News that civil society organisations and scholars in the region are expressing their frustration at the failure on the part of our rulers to advance the agenda of integration must be amplified by all of us who have for long yearned for closer co-operation among our people.
In a symposium held in Arusha a week ago, these would-be citizens of East Africa said they were disappointed by the pace of the region’s movement toward greater economic and political ties which would not only aid our people to realise better economic and commercial benefits but also make the dream of political unity a tangible aspiration.
A couple of the academics who made part of the gathering at Arusha bewailed the fact that the Community was clearly led by the rulers — they called them "leaders" — rather than by the people of their countries, as it had been hoped when the new Community was established in 1999.
HOPE OF A REBIRTH
After the EAC had laid hibernating from 1977, the rebirth of the regional bloc in 1999 was accompanied by speeches and statements that made us believe that the destructive politics of the 1970s would be a thing of the past and would not be allowed to rear its ugly head again as it did in the past and had destroyed a productive and potentially prosperous outfit that had served us well.
The devil back then had been the difficult relations between Tanzania’s Julius Nyerere and Uganda’s Idi Amin who ousted Milton Obote, on the one hand, and on the other, the machinations of Nairobi’s merchant class that saw the collapse of the EAC as an opportunity to grab lucrative pickings offered by successor businesses.
In the fullness of time, our rulers saw their folly and recommitted to the lofty ideals of yore, only this time declaring that henceforth they would allow the citizens to take the lead in the affairs of the Community, instead of keeping it as a sterile trade union for the heads of state.
It is this new enthusiasm that fired our imagination, and soon we felt we were vibrant enough to expand our fold to take in Burundi and Rwanda, and thereafter, South Sudan. Our neighbours in Congo, and even Ethiopia, also started seeing we were good, and thought it was a great idea to join in and play. We also seemed ready to receive more adherents to the EAC, probably thinking "the more the merrier?"
But now it does look like the new Community has run out of steam. Reports from Arusha suggest that the financial situation has so badly deteriorated that staff cannot be assured of their pay, apart from inability of the EAC secretariat to fund its crucial programmes.
Long used to handouts from the so-called development partners such as Germany, the Community has apparently refused to outgrow its infantile dependency on foreign aid to carry out its most basic mandates. Now it looks like its activities may be grounding to a halt and may soon be forced to close shop.

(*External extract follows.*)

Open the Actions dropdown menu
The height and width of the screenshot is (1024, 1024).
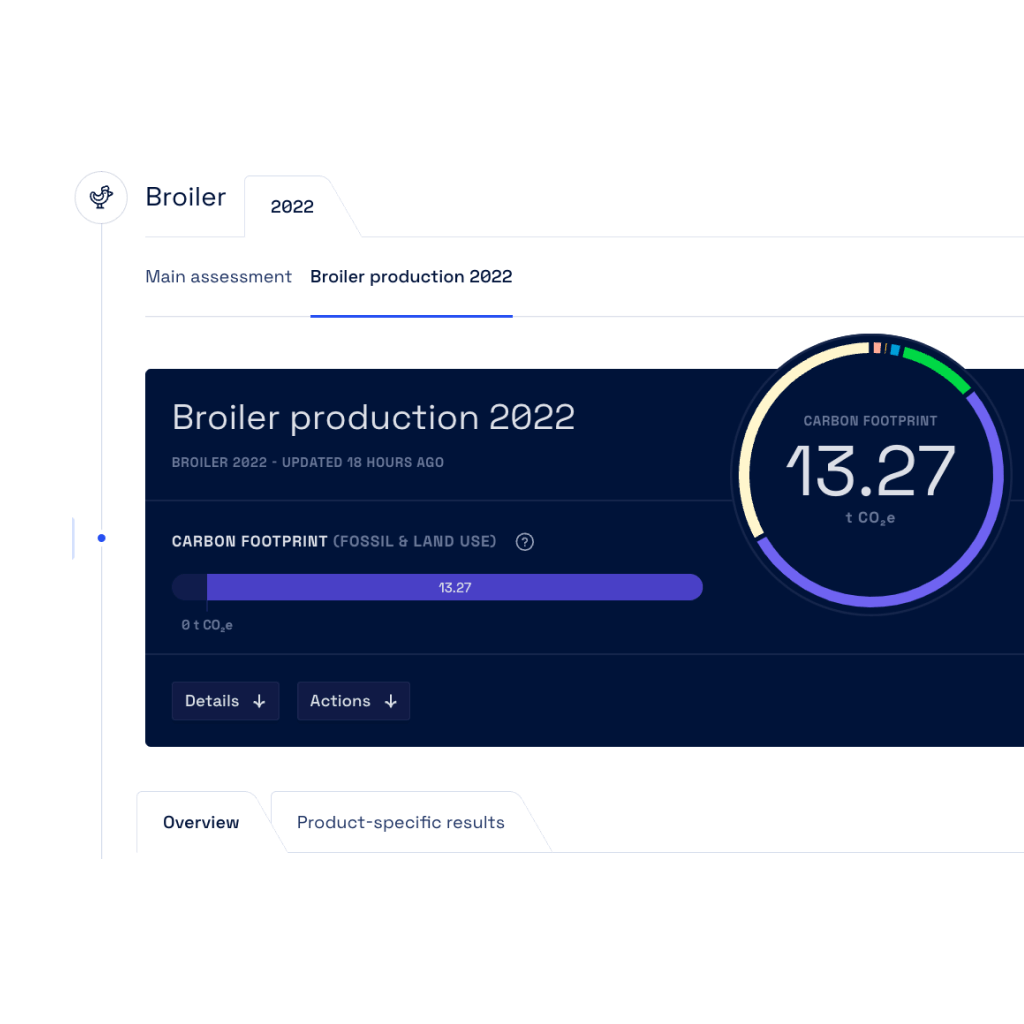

It all comes down to political will. Our rulers’ actions simply do not add up. It is something a serious mind would not countenance.
If these people are truly in earnest about the EAC as something they set up out of their own volition, how can they seriously lack money for their annual contributions when we know how wasteful they are in other areas?
It is high time they took note that we, their subjects, are watching with increasing exasperation as they continue to pass the begging bowl before the Germans and other donors while their people’s hard-earned money is burnt up on the altar of greed and profligacy.
In the meantime, our rulers do not even have the body language of people who are determined to bring us together.
When Tanzania confiscated thousands of day-old chicks from Kenya and burnt them, some of us feared for an all-out economic war between the two countries. But when Kenyan authorities came across gold stolen from Tanzania, it was the Kenyan head of state himself who travelled to Tanzania to hand the bullion personally over to the Tanzanian president, a surprising gesture.